• [What is required]: Each line below should be restated word for word.

BEGIN Data extract

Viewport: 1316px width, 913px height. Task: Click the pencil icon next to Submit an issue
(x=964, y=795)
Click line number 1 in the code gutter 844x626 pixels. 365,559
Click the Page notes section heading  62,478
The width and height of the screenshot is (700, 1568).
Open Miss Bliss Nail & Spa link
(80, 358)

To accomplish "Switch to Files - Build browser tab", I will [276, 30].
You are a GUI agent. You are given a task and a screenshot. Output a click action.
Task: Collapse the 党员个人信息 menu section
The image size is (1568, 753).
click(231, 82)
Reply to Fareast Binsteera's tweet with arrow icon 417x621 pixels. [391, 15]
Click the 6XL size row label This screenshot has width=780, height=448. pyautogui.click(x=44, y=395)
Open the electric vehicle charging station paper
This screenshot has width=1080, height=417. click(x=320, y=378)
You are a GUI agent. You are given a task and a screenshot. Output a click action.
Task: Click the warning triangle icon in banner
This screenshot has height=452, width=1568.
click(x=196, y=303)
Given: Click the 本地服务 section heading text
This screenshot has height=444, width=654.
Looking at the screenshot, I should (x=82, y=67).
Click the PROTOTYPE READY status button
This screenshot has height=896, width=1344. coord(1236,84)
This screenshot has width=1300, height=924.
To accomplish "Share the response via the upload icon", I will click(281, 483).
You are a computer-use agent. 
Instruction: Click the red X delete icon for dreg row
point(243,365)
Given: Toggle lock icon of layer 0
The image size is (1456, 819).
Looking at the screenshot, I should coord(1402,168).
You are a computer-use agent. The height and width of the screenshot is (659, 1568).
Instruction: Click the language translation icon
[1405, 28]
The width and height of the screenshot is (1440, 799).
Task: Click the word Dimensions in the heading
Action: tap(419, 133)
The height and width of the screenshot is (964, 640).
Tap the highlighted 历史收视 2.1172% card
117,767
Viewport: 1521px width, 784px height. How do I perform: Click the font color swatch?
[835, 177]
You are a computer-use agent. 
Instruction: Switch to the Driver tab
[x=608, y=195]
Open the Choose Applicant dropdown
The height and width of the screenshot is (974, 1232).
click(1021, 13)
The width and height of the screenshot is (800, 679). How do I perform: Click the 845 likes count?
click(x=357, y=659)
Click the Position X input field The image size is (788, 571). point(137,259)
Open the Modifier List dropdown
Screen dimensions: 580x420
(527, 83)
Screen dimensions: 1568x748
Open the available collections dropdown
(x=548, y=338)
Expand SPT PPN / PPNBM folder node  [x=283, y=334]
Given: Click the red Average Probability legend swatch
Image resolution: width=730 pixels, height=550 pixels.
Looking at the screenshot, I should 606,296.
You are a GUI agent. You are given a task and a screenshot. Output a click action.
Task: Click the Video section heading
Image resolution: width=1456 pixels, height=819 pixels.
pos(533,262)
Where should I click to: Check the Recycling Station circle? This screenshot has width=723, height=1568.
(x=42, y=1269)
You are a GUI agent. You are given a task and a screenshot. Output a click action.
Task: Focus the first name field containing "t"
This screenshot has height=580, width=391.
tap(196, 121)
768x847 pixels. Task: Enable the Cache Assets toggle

END Data extract

• [Problem solution]:
Viewport: 1316px width, 913px height. Task: Click the pencil icon next to Submit an issue
(x=964, y=795)
Click line number 1 in the code gutter 844x626 pixels. 365,559
Click the Page notes section heading  62,478
The width and height of the screenshot is (700, 1568).
Open Miss Bliss Nail & Spa link
(80, 358)

To accomplish "Switch to Files - Build browser tab", I will [276, 30].
You are a GUI agent. You are given a task and a screenshot. Output a click action.
Task: Collapse the 党员个人信息 menu section
The image size is (1568, 753).
click(231, 82)
Reply to Fareast Binsteera's tweet with arrow icon 417x621 pixels. [391, 15]
Click the 6XL size row label This screenshot has width=780, height=448. pyautogui.click(x=44, y=395)
Open the electric vehicle charging station paper
This screenshot has width=1080, height=417. click(x=320, y=378)
You are a GUI agent. You are given a task and a screenshot. Output a click action.
Task: Click the warning triangle icon in banner
This screenshot has height=452, width=1568.
click(x=196, y=303)
Given: Click the 本地服务 section heading text
This screenshot has height=444, width=654.
Looking at the screenshot, I should (x=82, y=67).
Click the PROTOTYPE READY status button
This screenshot has height=896, width=1344. coord(1236,84)
This screenshot has width=1300, height=924.
To accomplish "Share the response via the upload icon", I will click(281, 483).
You are a computer-use agent. 
Instruction: Click the red X delete icon for dreg row
point(243,365)
Given: Toggle lock icon of layer 0
The image size is (1456, 819).
Looking at the screenshot, I should coord(1402,168).
You are a computer-use agent. The height and width of the screenshot is (659, 1568).
Instruction: Click the language translation icon
[1405, 28]
The width and height of the screenshot is (1440, 799).
Task: Click the word Dimensions in the heading
Action: tap(419, 133)
The height and width of the screenshot is (964, 640).
Tap the highlighted 历史收视 2.1172% card
117,767
Viewport: 1521px width, 784px height. How do I perform: Click the font color swatch?
[835, 177]
You are a computer-use agent. 
Instruction: Switch to the Driver tab
[x=608, y=195]
Open the Choose Applicant dropdown
The height and width of the screenshot is (974, 1232).
click(1021, 13)
The width and height of the screenshot is (800, 679). How do I perform: Click the 845 likes count?
click(x=357, y=659)
Click the Position X input field The image size is (788, 571). point(137,259)
Open the Modifier List dropdown
Screen dimensions: 580x420
(527, 83)
Screen dimensions: 1568x748
Open the available collections dropdown
(x=548, y=338)
Expand SPT PPN / PPNBM folder node  [x=283, y=334]
Given: Click the red Average Probability legend swatch
Image resolution: width=730 pixels, height=550 pixels.
Looking at the screenshot, I should 606,296.
You are a GUI agent. You are given a task and a screenshot. Output a click action.
Task: Click the Video section heading
Image resolution: width=1456 pixels, height=819 pixels.
pos(533,262)
Where should I click to: Check the Recycling Station circle? This screenshot has width=723, height=1568.
(x=42, y=1269)
You are a GUI agent. You are given a task and a screenshot. Output a click action.
Task: Focus the first name field containing "t"
This screenshot has height=580, width=391.
tap(196, 121)
768x847 pixels. Task: Enable the Cache Assets toggle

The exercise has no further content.